- ARTICLE:
───
Situated in a military town, APSU has a large contingent of student veterans, and thus has several programs designed to help them, particularly Soldiers and Families Embraced.

SAFE is a program started by APSU’s Wesley Foundation. “We started working with students connected to the military in January of 2010,” said Reverend Jodi McCullah, director of both SAFE and the Wesley Foundation.

McCullah believes the major goals of the SAFE program are threefold. First, it helps educate the community about the issues facing soldiers and veterans as well as their families. Second, it creates training opportunities for counselors and social workers who want to work with military and their families. Finally, it provides counseling and support services to military and their families.

McCullah said the initial work on the project began when three students she knew came to her because they were struggling to cope and stay in school. They had family members or close friends that were in combat in Iraq, and they knew from contact the 101st Air Assault soldiers from Fort Campbell were suffering a lot of casualties.

“We tried to help these students find counseling and began to see that, while students could seek counseling at the APSU counseling center, their families were also struggling and could not find enough counselors in the area who understood the issue,” said McCullah. “We started, through connections with the Student Veterans Organization on campus, and Don McCasland, SFC Ret., who is now a graduate social work student at APSU, to listen to the veterans we knew in order to figure out what other help they needed and what services were available for them in the area.”
───
Entries on locating words and elements
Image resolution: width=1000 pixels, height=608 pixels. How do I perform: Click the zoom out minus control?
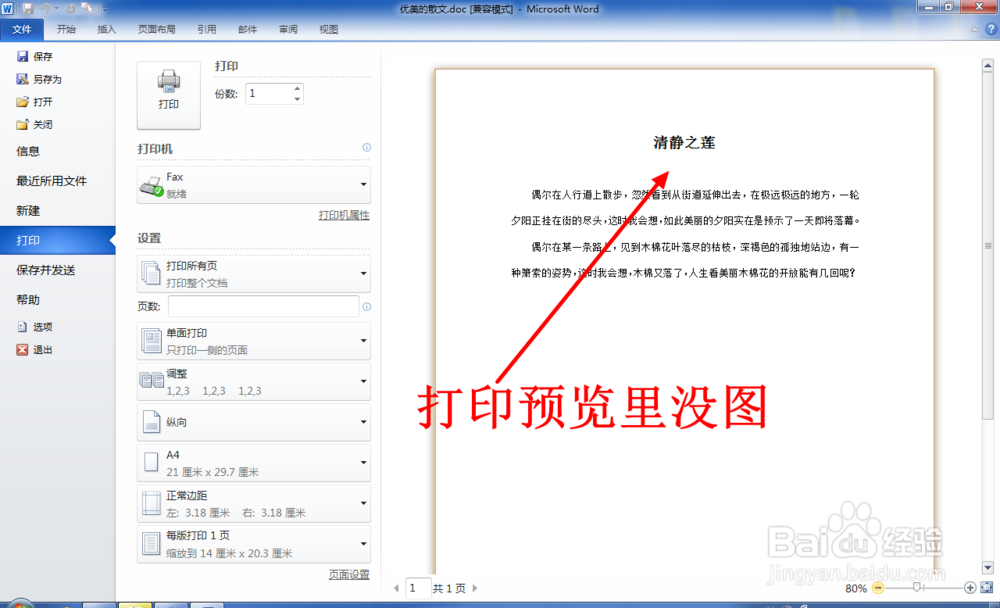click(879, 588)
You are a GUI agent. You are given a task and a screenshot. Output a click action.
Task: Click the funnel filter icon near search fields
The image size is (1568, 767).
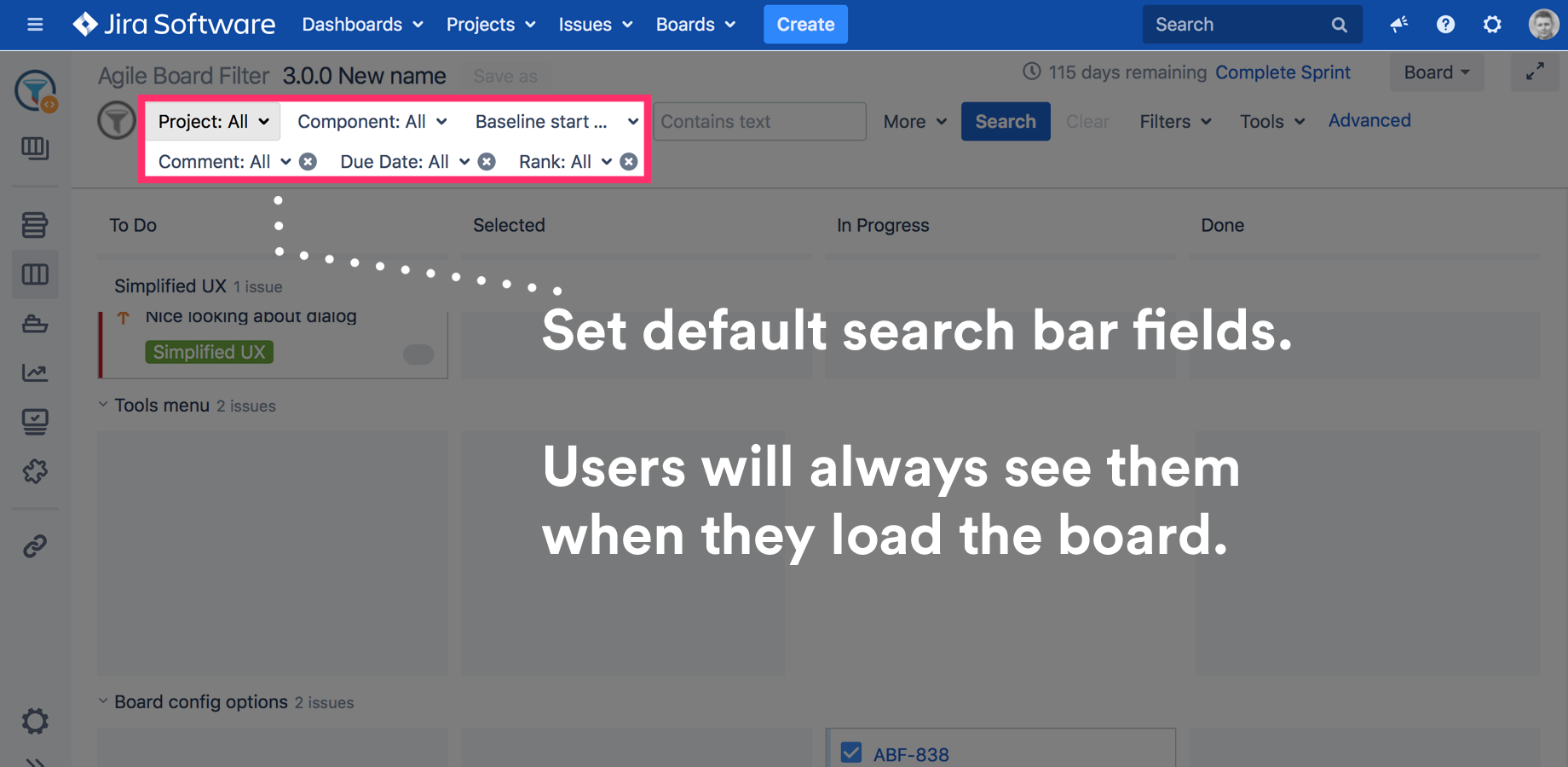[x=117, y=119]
───
- PROBLEM DESCRIPTION:
Please pick up the article above on APSU's Soldiers and Families Embraced program and continue it after its last sentence.

- OUTPUT FOR THIS TASK:
McCullah said APSU is one of the universities in the country which is doing the most for its veterans with programs like SAFE, and they’re always trying to find more effective ways to help. “While obviously we aren’t solving all the problems of our veterans and there are always more services needed, this school likely does more than about any other,” McCullah said.

The biggest challenge for student veterans, McCullah said, is integration. “It’s like spending a year with yours and your buddies’ lives on the line every day, then coming back to get a job selling televisions every day,” McCullah said.

She also said this is true for the families as well, since when a soldier is deployed the family is stressed not only because of the danger, but because they’re missing time with one another.

“Then the soldiers return and everyone has to try and get reacquainted, try to find a new routine with a parent or a spouse back in the home after a long absence,” McCullah said. “They don’t get to just concentrate on getting reacquainted though because the soldier more often than not has to go for training or is preparing for the next deployment and does not have the time needed to process through all the experiences and likely the losses and traumas of the past year.”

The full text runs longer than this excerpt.